The statistics show the number of mental health officers (MHO) has gone up by 2% to 670 in December 2015.

MHOThe increase comes following 2014 having the lowest number of MHOs since 2005. Anna Fowlie, SSSC Chief Executive said:

‘Although the overall number of MHOs has gone up this report shows the challenges facing local authorities as the data from the 21 authorities that answered the shortfall question shows the overall shortfall is at its highest since this data was first collected in 2008.

‘The report also shows the number of MHOs aged 45 or more is at its highest level for three years so we need to make sure enough new trainees are coming into MHO work in future.’

Key points from this year’s MHO report.

  • The number of practising MHOs has increased by 2.0% to 670 in December 2015. The staffing whole time equivalent (WTE) has increased by 1.1%, from 602.9 on 1 December 2014 to 609.3 on 7 December 2015.
  • The MHO WTE rate per 100,000 people remains at 11.3 in 2015, lower than the high of 13.0 seen in 2011.

In 2015, 21 of Scotland’s local authorities reported a shortfall in their MHO staff resources, the same as in 2014. It would take approximately 40 additional full time exclusive MHOs to fill the shortfalls, which are at their highest level during the period covered by this report (2012-2015).

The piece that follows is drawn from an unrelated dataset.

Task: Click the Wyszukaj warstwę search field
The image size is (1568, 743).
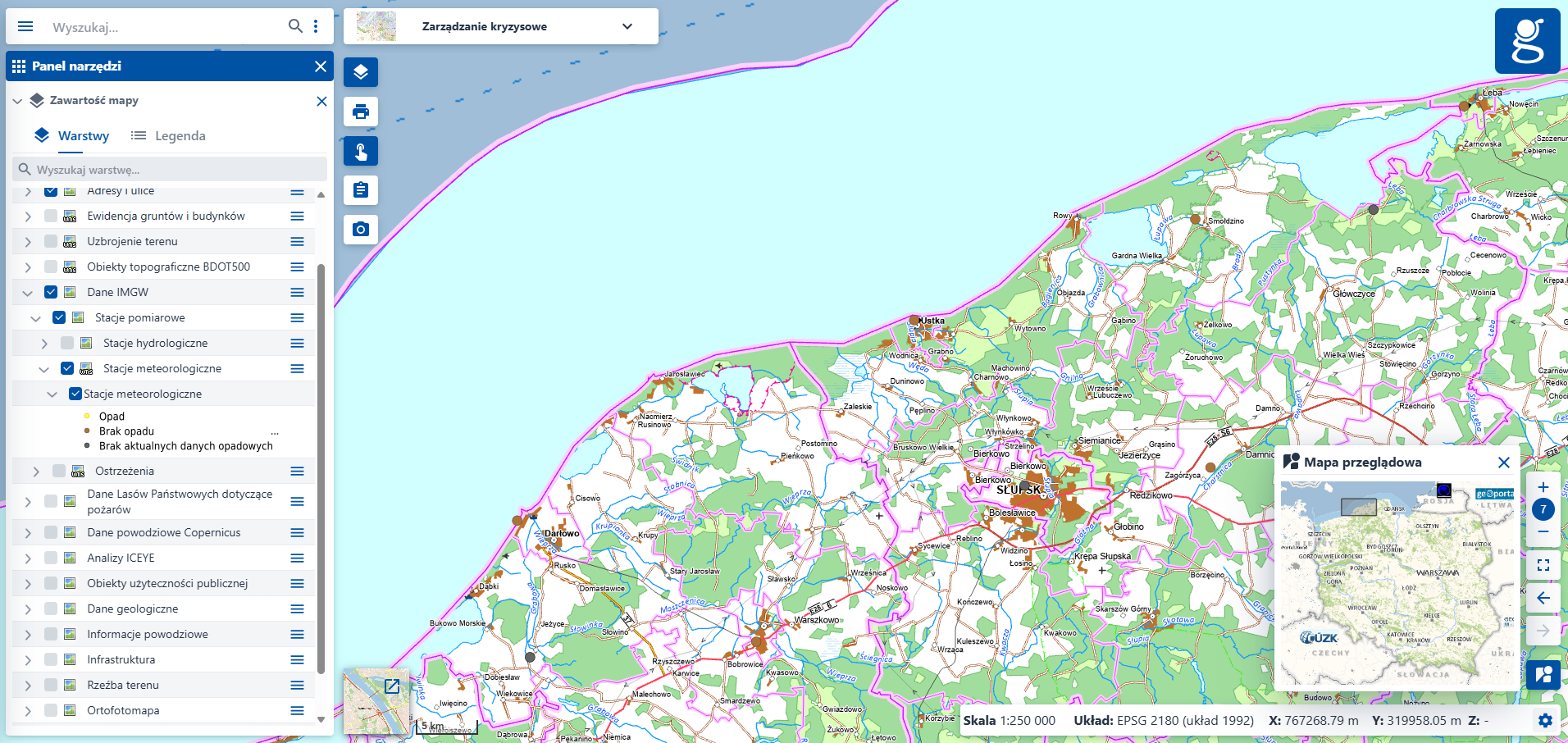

Adults with Incapacity (AWI) was once again the most commonly reported specific shortfall area.

  • The number of MHOs involved in AWI work has increased by 8% from 2014 and now makes up 80% of the total workforce. Significantly higher proportions of the MHOs working in AWI and mentally disordered offender (MDO) areas belong to mental health teams.
  • The proportion of male MHOs stands at a third in 2015, the highest proportion seen during (2012-2015).
  • In 2015 the proportion of MHOs aged 45 or more stands at three-quarters of the total workforce, the highest proportion seen during 2012-2015.
  • A total of 53 MHOs left the workforce between 1 December 2014 and 7 December 2015, a reduction of 15% over the previous year.
  • Of these, about a quarter retired, about a quarter resigned and just under a third left for other reasons such as a career break or secondment.

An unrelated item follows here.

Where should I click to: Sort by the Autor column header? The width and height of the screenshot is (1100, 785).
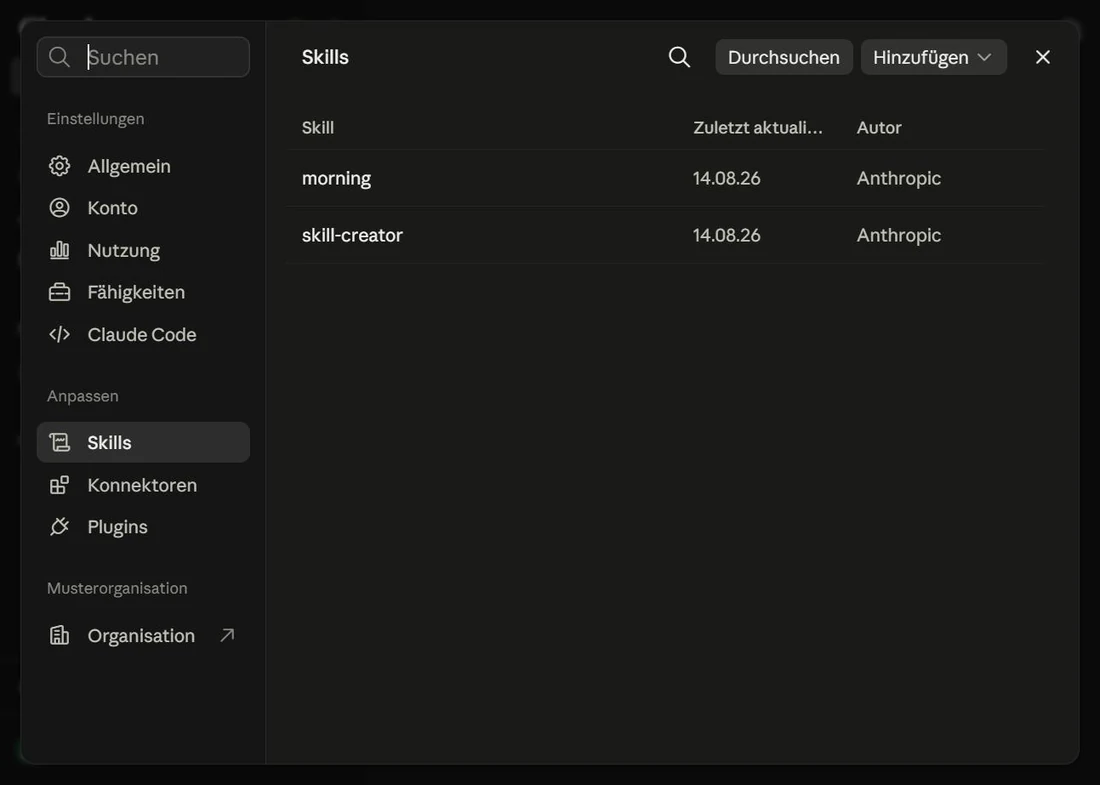tap(879, 128)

The report is based on administrative data collected by the SSSC directly from local authorities as part of the annual local authority social work services survey (LASWS). It gives a picture of:

  • the number of practising MHOs in post at 1 December 2015, excluding long-term absentees
  • MHO trainees, leavers, vacancies and staffing shortfalls
  • some key aspects of the work carried out by MHOs in Scotland.